有博友指出,这一现象“是满足女性欣赏美男的需求,就与男人欣赏美女是一回事。” 作为一个文化产业,“目的是满足经济地位上升的女性社会。”(见西岸-影评9月5日拙文《“娘炮“之前世与今生》)此言不虚!

按照接受美学的观点,任何文化、艺术现象的出现,都不仅仅是倡导者、创作者的功劳;恰恰相反,受众起着更为关键的作用。没有人欣赏、捧场,再火、再时髦的节目和角色也难以为继。

但本文要说的是,“花样美男”的流行,固然与时下“满足女性欣赏美男的需求”紧密相关,而从历史发展角度看,也与延续数千年的“断袖之痴”不无瓜葛。

也就是说,就像古代女子的“三寸金莲”一样,“小白脸”也是古代中国具有统治地位的男人捧出来、崇出来的。

“断袖之痴”出自《汉书 · 董贤传》:董 “常与上卧起。尝昼寝,偏藉上袖,上欲起,贤未觉,不欲动贤,乃断袖而起。”

这里描写的是汉哀帝刘欣宠爱御史董恭的儿子董贤,大白天也与之同床共枕。当他的袖子被压在董贤身下,哀帝宁可割下袍袖,也不愿惊醒他的娈童。自此“断袖之痴”就成了喜欢男宠的代名词。
^^^^^^^^
■ 任务一览:
1) 根据这段谈"花样美男"的选文,回答下列问题:
(a) "断袖之痴"出自哪部典籍的哪一篇?
(b) 按照接受美学的观点,谁起着更为关键的作用?
(c) 董贤是谁的儿子?
2) 选文提到,按照接受美学的观点,受众比倡导者、创作者起着更为关键的作用。选文为此给出了什么理由?请用一到三句话说明。
3) 请从选文最后一句之后接着写这篇谈"花样美男"与"断袖之痴"的文字。
这些记录来自另外的出处。

■ 记录资料:
^^^^^^^^
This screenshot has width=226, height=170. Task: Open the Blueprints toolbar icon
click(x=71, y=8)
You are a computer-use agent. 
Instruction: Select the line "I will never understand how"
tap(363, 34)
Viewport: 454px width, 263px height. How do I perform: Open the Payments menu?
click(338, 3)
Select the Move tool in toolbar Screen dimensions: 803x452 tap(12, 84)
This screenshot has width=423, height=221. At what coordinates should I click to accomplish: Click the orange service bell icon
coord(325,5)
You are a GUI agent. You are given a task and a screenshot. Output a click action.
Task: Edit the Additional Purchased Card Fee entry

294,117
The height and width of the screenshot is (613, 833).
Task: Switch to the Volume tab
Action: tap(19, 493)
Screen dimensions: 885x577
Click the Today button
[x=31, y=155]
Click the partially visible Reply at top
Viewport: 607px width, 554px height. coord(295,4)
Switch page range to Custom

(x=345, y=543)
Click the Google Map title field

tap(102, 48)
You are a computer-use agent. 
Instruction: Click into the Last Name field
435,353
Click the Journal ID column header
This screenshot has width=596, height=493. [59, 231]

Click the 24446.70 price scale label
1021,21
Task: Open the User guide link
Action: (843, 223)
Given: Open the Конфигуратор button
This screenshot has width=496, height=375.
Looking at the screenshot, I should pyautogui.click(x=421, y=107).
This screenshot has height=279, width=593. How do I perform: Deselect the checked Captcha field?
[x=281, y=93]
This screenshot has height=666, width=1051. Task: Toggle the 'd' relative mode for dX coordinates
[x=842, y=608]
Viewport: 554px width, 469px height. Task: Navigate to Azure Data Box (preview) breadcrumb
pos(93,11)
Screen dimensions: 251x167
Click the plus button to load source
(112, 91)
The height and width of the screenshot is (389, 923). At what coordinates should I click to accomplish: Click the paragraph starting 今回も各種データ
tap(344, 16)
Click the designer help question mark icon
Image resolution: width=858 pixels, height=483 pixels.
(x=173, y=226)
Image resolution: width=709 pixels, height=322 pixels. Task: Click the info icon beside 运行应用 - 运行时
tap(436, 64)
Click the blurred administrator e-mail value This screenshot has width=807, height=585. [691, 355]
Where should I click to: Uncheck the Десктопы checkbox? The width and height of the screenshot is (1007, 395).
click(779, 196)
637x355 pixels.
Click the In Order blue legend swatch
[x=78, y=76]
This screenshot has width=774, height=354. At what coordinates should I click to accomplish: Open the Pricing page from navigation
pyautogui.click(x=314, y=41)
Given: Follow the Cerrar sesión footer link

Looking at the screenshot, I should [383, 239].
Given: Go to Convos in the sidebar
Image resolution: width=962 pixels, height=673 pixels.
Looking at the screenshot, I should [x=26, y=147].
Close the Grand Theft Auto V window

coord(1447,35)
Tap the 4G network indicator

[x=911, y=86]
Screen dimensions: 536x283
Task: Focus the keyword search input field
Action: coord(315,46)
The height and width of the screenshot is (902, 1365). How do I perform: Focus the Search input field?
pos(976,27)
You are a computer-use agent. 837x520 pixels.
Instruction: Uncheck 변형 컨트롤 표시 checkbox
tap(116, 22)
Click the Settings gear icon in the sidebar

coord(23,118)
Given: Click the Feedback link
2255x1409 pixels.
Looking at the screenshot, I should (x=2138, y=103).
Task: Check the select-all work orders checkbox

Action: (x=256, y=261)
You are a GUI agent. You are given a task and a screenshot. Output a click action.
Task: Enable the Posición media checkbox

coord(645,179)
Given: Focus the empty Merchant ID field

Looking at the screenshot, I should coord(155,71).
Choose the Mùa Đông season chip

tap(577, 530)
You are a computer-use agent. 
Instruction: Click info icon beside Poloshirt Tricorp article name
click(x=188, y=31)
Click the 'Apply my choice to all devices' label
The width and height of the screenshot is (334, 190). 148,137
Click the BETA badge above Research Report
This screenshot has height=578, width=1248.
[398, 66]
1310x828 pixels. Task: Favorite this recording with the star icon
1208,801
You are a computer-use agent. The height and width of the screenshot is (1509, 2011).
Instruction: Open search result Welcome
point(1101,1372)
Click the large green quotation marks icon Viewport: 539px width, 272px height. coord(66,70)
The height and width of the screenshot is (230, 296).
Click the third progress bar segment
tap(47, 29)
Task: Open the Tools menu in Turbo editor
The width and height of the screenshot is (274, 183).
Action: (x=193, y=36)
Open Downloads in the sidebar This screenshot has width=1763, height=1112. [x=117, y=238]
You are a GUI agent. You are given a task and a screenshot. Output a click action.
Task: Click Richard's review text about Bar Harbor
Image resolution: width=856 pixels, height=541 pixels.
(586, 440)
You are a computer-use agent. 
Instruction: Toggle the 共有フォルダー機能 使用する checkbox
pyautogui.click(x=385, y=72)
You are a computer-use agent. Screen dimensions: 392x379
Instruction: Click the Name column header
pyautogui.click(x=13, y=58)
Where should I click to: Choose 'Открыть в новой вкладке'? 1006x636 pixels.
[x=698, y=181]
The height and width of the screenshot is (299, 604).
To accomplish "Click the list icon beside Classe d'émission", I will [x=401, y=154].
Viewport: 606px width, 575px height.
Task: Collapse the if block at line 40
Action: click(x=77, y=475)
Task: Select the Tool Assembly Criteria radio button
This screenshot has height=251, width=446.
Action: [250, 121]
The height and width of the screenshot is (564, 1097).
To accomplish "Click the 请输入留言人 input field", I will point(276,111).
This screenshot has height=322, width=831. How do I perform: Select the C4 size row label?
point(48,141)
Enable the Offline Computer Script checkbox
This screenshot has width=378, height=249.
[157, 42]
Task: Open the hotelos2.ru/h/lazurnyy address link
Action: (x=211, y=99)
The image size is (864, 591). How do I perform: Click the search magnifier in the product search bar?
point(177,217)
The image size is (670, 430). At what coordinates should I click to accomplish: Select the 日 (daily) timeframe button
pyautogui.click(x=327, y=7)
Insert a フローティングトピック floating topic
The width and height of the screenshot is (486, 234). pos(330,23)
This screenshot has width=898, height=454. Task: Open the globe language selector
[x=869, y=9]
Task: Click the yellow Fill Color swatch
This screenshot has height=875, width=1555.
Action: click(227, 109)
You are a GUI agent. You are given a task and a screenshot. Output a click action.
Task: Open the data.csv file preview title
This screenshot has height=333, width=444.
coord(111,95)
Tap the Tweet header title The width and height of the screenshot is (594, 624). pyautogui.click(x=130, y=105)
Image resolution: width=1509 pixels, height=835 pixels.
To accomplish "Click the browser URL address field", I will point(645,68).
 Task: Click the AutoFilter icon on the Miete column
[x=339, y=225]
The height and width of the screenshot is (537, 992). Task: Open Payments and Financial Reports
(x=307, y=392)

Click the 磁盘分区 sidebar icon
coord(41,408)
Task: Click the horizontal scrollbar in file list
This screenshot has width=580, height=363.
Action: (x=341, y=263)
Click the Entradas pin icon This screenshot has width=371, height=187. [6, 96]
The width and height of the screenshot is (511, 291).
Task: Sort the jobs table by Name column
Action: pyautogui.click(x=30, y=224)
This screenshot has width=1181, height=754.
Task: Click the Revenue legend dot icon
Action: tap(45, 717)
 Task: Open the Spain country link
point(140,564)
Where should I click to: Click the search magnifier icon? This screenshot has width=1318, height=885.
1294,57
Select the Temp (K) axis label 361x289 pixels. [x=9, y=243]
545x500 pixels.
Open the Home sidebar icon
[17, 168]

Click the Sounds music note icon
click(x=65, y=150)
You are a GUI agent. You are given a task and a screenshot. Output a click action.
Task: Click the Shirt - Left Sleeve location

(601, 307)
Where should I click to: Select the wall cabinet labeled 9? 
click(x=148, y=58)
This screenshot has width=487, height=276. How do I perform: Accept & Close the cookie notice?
^^^^^^^^
■ 逐题答案:
1)
(a) 出自《汉书·董贤传》。
(b) 受众。
(c) 御史董恭的儿子。

2) 选文的理由是,没有人欣赏、捧场,节目和角色再火、再时髦也难以为继。因此,一种文化、艺术现象能否延续,关键在于受众。

3)
其实娈童之癖出现得还要早得多。《诗经·郑风》中的《子馻》被认为是「两男相悦」之词,其它如《山有扶苏》、《狡童》、《褰裳》、《扬之水》等章,都可能和同性恋有关。《韩非子》中则有弥子瑕受宠于卫君、分桃而食的记载:  

“昔者弥子瑕有宠于卫君。卫国之法,窃驾君车者罪刖。弥子瑕母病,人间往夜告弥子,弥子矫驾君车以出,君闻而贤之曰:‘孝哉,为母之故,忘其刖罪。’异日,与君游于果园,食桃而甘,不尽,以其半啖君,君曰:“爱我哉,忘其口味,以啖寡人。’及弥子色衰爱弛,得罪于君,君曰:‘是固尝矫驾吾车,又尝啖我以余桃。’”(见《说苑》、《史记·老子韩非列传》)。

概而言之,汉代以前“娈童”之癖多属君王贵族,但到了魏晋时期,此风渐渐普及于士大夫及民众。

《晋书·五行志》云:“自咸宁(275-280)、太康(280-289)之后,男宠大兴,甚于女色,士大夫莫不尚之,天下相仿效,或至夫妇离绝,多生怨旷。“

刘义庆《幽明録》记载了这样一个故事:“晋升平元年,任怀仁年十三岁,为台书佐。乡里有王祖为令史, 恒宠之。怀仁已十五六矣,颇有异意。祖衔恨,至嘉兴,杀怀仁,以棺殡埋于徐祚家田头。”这里的男童任怀仁是13岁以男色受宠,年龄稍长有不顺从的”异意“,却被残忍杀害。

唐朝男风渐衰,至宋朝又兴盛起来,有男子公然为娼、于风月作坊招揽生意而被捕的例子。明清时期,尤其是清代,此风甚嚣尘上。

张岱在《自为墓志铭》中说:“少为纨子弟,极爱繁华,好精舍,好美婢,好娈童……。”清人纪昀《阅微草堂笔记·滦阳消夏录三》:“有书生嬖一娈童,相爱如夫妇。” 晚清小说《品花宝鉴》中的狎优更是描写细腻、不一而足。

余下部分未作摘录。